0226066487 978-0226066486 March 3, 1994 1
In this lively look at current debates in American philosophy, leading philosophers talk candidly about the changing character of their discipline. In the spirit of Emerson's The American Scholar, this book explores the identity of the American philosopher. Through informal conversations, the participants discuss the rise of post-analytic philosophy in America and its relations to European thought and to the American pragmatist tradition. They comment on their own intellectual development as well as each others' work, charting the course of American philosophy over the past few decades.
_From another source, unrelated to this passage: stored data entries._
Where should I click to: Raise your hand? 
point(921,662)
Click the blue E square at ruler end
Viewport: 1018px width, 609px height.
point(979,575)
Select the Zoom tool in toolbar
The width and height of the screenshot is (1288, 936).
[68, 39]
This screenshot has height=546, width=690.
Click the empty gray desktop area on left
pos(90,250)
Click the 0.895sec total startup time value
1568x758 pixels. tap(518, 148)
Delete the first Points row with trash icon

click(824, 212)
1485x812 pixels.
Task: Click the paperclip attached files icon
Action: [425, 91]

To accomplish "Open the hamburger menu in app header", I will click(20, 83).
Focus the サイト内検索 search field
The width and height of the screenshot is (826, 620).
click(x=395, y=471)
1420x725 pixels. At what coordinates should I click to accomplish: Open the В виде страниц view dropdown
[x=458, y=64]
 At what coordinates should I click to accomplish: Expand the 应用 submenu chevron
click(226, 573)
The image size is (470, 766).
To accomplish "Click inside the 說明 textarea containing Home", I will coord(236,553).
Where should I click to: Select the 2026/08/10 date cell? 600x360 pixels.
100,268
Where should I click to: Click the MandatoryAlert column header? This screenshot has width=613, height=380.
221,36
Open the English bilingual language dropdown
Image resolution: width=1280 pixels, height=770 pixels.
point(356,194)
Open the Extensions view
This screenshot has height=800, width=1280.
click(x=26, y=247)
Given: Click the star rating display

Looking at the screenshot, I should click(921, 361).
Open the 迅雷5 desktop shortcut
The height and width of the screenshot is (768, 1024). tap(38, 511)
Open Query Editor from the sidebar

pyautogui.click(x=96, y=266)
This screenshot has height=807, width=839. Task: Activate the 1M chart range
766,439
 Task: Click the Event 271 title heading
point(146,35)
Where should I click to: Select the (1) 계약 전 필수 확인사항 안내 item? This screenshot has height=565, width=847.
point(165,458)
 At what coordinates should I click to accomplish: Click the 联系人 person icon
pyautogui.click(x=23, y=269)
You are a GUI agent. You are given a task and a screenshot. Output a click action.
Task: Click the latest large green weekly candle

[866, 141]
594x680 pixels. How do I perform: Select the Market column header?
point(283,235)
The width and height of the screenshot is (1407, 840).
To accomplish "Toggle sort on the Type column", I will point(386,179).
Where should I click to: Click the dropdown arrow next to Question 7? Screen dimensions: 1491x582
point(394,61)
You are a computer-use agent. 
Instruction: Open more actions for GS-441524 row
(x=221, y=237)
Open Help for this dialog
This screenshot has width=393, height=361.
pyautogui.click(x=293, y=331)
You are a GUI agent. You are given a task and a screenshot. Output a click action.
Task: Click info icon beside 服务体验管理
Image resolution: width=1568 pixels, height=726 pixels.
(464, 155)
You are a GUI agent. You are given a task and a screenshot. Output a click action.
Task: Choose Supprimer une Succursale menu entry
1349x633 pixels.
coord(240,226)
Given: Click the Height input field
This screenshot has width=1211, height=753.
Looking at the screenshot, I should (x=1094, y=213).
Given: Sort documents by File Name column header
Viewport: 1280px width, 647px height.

Giovanna Borradori, in her substantial introduction, explains the history of the analytic movement in America and the home-grown reaction against it. In the late nineteenth and early twentieth centuries, American philosophy was a socially engaged interdisciplinary enterprise. In transcendentalism and pragmatism, then the dominant currents in American thought, philosophy was connected to history, psychology, and public issues. But in the 1930s, the imported European movement of logical positivism redefined philosophical discourse in terms of mathematical logic and theory of language. Under the influence of this analytic view, American philosophy became a professionalized discipline, divorced from public debate and intellectual history and antagonistic to the other, more humanistic tradition of continental thought.

The American Philosopher explores the opposition between analytic and continental thought and shows how recent American work has begun to bridge the gap between the two traditions. Through a reexamination of pragmatism, and through an attempt to understand philosophy in a more hermeneutical way, the participants narrow the distance between America's distinctly scientific philosophy and Europe's more literary approach.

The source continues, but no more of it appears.